Disgraced singer R. Kelly has been convicted on multiple charges in his ongoing trial in his hometown of Chicago, including several counts of child pornography.
The 55-year-old performer was found guilty on three of four counts of child pornography by a federal jury after they deliberated for two days over 11 hours, the Associated Press reported. The charges carry a minimum of 10 years in prison, the Chicago Tribune noted.
Kelly was also found guilty on three of five counts of enticement of a minor to engage in criminal sexual activity.
The conviction comes after a judge in June convicted Kelly on all nine counts of racketeering and sex trafficking in New York,” USA Today noted. He’s currently serving a 30 year sentence behind bars as a result of that trial. The AP noted that with the combined convictions, the once legendary singer won’t be eligible for parole until he’s 80 years old.

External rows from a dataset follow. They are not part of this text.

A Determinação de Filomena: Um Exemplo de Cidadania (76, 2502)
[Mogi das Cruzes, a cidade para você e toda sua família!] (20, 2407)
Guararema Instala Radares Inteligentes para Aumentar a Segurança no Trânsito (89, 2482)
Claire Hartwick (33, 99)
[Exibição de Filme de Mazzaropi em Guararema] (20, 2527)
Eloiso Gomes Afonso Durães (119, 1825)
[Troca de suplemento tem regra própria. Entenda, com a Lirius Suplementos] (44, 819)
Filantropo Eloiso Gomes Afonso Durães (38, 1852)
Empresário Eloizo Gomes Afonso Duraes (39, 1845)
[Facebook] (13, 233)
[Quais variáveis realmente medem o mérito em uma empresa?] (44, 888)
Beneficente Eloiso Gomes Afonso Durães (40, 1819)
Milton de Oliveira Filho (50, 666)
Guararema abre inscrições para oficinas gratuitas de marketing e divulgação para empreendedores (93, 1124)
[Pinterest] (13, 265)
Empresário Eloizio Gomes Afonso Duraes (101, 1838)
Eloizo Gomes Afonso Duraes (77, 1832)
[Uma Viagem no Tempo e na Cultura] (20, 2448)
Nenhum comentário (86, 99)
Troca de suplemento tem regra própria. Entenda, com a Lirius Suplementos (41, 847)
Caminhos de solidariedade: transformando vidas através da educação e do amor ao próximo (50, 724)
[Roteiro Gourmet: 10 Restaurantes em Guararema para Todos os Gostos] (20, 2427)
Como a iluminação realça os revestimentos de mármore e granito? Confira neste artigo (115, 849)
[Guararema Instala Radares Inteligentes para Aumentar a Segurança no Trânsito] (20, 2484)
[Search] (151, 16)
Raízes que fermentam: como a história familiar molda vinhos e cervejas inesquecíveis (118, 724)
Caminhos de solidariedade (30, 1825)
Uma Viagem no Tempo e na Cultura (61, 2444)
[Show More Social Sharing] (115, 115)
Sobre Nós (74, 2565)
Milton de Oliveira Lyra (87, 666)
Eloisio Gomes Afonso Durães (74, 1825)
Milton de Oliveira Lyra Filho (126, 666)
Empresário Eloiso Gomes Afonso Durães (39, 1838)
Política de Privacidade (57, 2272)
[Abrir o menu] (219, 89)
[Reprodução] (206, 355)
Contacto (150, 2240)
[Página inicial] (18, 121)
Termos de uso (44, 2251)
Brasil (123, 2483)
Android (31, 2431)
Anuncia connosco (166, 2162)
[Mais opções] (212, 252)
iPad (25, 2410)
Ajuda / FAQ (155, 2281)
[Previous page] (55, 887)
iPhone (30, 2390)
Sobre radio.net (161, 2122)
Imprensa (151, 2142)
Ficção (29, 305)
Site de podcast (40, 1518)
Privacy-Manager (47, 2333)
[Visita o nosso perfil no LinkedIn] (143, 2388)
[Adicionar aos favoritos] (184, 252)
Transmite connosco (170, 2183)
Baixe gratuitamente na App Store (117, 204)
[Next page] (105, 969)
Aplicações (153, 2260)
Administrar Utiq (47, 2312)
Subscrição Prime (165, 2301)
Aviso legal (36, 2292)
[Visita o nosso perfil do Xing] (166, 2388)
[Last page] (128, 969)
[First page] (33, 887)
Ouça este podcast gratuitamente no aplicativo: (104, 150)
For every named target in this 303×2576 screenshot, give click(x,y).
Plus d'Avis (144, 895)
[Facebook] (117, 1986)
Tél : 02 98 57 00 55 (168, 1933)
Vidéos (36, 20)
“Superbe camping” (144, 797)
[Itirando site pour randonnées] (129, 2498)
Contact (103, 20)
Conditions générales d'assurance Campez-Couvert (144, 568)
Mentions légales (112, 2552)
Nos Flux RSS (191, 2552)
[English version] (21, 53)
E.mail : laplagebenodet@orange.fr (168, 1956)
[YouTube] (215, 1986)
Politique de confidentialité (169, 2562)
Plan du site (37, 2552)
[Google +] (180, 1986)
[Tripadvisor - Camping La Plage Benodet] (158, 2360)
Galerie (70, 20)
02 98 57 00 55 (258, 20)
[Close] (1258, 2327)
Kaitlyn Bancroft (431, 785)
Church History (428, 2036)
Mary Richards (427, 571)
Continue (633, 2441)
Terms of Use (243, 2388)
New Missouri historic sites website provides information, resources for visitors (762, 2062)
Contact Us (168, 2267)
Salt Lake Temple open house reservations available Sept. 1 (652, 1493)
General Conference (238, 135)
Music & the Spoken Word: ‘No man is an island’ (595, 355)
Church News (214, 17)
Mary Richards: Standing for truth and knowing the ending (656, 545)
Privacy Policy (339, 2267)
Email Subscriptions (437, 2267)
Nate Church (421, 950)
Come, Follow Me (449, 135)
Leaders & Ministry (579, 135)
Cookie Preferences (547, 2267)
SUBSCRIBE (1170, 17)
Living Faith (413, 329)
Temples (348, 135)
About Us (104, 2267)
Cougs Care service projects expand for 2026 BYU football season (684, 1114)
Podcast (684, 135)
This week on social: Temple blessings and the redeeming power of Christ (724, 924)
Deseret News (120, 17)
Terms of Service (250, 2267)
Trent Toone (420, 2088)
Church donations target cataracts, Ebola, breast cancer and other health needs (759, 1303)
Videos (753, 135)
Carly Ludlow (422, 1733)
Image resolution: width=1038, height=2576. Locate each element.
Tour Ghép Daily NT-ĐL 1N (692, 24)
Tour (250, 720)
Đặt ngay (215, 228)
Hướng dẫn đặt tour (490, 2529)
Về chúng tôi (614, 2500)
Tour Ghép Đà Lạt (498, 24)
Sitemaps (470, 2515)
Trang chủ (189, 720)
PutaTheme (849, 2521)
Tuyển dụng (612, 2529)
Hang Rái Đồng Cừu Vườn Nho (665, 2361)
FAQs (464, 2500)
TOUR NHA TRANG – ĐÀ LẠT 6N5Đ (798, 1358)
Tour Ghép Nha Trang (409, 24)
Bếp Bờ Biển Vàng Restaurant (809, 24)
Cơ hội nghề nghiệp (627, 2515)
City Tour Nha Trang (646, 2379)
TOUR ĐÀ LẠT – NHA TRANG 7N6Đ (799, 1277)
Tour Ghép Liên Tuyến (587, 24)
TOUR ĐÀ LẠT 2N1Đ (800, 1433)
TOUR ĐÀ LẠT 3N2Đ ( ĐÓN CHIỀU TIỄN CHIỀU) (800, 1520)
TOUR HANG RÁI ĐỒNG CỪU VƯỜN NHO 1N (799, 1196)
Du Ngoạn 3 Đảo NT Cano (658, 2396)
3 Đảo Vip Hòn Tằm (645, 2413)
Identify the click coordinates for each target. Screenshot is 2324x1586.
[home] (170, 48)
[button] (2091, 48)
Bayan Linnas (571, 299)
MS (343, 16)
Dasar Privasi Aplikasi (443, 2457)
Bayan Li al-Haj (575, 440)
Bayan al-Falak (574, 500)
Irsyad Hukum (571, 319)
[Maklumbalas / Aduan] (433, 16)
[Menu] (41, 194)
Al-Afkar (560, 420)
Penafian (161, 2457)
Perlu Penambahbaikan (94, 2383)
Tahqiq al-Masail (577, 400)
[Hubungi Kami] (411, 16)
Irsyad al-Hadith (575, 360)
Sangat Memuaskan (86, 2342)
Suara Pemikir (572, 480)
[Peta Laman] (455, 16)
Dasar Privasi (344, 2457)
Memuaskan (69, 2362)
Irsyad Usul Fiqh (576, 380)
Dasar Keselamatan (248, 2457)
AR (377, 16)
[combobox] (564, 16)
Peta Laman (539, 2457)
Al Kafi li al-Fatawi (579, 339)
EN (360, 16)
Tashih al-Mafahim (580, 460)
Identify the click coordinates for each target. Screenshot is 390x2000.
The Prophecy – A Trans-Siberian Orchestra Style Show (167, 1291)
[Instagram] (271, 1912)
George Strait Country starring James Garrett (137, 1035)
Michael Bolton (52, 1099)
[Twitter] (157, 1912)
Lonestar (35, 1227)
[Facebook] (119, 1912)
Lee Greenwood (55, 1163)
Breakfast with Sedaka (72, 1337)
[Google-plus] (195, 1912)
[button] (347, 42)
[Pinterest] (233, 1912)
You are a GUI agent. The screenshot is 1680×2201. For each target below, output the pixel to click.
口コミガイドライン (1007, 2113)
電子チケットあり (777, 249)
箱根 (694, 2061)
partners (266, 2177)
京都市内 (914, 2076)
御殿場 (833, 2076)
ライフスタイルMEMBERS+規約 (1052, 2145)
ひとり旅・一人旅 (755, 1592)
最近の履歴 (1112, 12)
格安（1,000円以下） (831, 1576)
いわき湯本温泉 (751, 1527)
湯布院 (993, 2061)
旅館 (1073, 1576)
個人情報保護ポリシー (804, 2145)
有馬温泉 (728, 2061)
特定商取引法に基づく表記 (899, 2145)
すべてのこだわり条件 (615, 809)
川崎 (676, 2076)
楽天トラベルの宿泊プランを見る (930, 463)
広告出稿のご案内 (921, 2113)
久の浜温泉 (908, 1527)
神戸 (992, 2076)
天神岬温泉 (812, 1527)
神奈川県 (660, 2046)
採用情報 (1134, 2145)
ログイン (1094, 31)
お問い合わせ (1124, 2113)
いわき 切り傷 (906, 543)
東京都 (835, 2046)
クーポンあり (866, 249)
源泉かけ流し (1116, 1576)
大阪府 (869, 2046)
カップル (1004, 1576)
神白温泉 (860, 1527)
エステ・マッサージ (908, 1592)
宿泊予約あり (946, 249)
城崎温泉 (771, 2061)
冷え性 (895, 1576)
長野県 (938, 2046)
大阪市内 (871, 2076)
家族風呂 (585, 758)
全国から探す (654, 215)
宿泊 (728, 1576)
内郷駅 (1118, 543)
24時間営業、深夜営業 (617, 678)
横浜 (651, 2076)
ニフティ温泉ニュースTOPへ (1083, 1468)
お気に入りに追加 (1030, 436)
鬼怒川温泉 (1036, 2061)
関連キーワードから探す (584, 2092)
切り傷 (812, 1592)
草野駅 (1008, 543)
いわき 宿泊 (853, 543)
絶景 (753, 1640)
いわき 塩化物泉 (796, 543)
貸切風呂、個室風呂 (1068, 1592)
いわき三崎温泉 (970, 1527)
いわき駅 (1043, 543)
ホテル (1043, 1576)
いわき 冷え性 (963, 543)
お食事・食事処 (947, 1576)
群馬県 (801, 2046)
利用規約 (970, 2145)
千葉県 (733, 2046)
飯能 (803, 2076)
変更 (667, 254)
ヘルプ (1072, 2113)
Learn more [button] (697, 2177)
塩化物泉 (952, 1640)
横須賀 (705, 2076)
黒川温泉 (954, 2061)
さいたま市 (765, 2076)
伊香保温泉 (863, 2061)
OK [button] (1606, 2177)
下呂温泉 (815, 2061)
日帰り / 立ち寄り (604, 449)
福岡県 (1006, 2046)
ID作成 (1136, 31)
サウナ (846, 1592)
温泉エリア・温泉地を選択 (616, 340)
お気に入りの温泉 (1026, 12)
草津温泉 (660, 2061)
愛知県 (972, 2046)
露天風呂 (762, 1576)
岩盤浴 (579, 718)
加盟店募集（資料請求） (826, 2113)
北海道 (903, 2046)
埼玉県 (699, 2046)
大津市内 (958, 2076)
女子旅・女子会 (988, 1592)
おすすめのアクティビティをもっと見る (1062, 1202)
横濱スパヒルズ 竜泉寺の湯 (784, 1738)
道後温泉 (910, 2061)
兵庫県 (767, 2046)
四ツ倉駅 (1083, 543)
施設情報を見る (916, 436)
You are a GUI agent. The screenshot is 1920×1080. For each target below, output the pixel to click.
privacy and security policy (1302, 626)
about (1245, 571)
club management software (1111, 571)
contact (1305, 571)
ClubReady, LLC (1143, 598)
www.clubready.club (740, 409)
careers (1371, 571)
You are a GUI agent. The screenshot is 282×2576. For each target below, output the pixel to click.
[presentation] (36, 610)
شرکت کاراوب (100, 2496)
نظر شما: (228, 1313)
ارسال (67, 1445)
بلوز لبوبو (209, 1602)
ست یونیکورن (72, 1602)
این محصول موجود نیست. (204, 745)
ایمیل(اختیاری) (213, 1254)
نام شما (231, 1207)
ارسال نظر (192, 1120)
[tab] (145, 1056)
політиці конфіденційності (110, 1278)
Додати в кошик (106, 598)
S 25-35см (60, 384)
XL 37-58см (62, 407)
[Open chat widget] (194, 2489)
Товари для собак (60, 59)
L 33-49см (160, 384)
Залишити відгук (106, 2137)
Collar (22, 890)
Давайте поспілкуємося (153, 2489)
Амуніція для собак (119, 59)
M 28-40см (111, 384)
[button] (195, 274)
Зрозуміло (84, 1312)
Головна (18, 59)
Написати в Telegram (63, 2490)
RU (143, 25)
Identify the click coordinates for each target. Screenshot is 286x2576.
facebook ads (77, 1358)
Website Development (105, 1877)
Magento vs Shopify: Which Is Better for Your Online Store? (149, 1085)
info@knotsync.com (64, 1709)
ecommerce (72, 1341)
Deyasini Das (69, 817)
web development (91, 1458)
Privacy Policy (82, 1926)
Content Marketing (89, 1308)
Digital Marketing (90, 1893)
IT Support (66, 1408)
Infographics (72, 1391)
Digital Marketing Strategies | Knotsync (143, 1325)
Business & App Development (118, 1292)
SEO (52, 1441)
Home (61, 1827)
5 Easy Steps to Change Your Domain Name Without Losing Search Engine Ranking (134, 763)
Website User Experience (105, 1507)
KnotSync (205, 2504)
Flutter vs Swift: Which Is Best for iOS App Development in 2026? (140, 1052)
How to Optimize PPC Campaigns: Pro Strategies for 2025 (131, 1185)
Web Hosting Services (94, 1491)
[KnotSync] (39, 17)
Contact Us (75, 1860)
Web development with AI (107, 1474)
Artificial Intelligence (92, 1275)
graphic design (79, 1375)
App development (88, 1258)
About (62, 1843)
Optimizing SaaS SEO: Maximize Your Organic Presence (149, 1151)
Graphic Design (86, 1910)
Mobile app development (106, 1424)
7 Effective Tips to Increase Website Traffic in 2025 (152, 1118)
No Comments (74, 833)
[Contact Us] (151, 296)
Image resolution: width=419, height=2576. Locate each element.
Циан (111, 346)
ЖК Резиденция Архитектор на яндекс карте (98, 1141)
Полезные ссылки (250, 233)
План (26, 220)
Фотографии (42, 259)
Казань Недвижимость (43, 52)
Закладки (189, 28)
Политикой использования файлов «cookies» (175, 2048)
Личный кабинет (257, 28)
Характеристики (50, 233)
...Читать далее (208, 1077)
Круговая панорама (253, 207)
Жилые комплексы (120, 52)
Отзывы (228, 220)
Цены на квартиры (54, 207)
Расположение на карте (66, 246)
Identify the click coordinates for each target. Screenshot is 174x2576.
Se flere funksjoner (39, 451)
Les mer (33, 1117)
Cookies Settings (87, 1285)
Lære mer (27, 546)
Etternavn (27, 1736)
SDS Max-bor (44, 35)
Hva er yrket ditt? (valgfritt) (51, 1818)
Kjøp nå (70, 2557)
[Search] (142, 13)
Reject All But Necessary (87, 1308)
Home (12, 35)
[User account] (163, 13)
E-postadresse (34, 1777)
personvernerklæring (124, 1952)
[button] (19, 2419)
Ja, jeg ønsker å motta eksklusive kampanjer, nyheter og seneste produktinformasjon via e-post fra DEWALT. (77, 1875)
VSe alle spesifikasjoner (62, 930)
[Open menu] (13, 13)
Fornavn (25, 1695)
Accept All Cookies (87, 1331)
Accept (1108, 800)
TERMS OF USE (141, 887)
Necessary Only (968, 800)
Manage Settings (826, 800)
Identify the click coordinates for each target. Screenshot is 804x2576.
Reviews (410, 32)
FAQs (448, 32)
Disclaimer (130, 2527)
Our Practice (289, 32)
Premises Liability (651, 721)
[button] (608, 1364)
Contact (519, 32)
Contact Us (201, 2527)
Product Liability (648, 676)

BREAKING: R. Kelly has been found guilty at his child pornography trial in Chicago. The singer was already convicted of sex trafficking in June and still faces additional trials. https://t.co/0jn1JmqQiv pic.twitter.com/dqSFzbUJNc
— The Associated Press (@AP) September 14, 2022
On Wednesday, the R&B singer, however, was acquitted on a fourth pornography count, as well as a conspiracy to obstruct justice in his 2008 child pornography trial brought by Cook County in 2002, the outlet noted.
The disgraced singer’s co-defendants/associates, Derrel McDavid and Milton “June” Brown, were acquitted on all charges, the Tribune noted.
In closing arguments, prosecutor Jeannice Appenteng told jurors “ladies and gentlemen, what R. Kelly wanted was to have sex with young girls,” USA Today noted.
Kelly’s attorney Jennifer Bonjean told jurors in her closing arguments that government witnesses, “came in here to tell the government’s version of the truth.”
The disgraced singer was once known for his hits such as “I Believe I Can Fly” and other songs like “Bump n’ Grind.”
Even as as allegations of sexual misconduct against the singer began surfacing in the 1990s, he still sold millions of albums. But public support for the singer began to shift following the release of a 2019 Lifetime docuseries, titled “Surviving R. Kelly,” and after the #MeToo movement.
The singer’s legal troubles are not yet over. He still faces two further trials, one in Minnesota and another in state court in Chicago, the AP noted.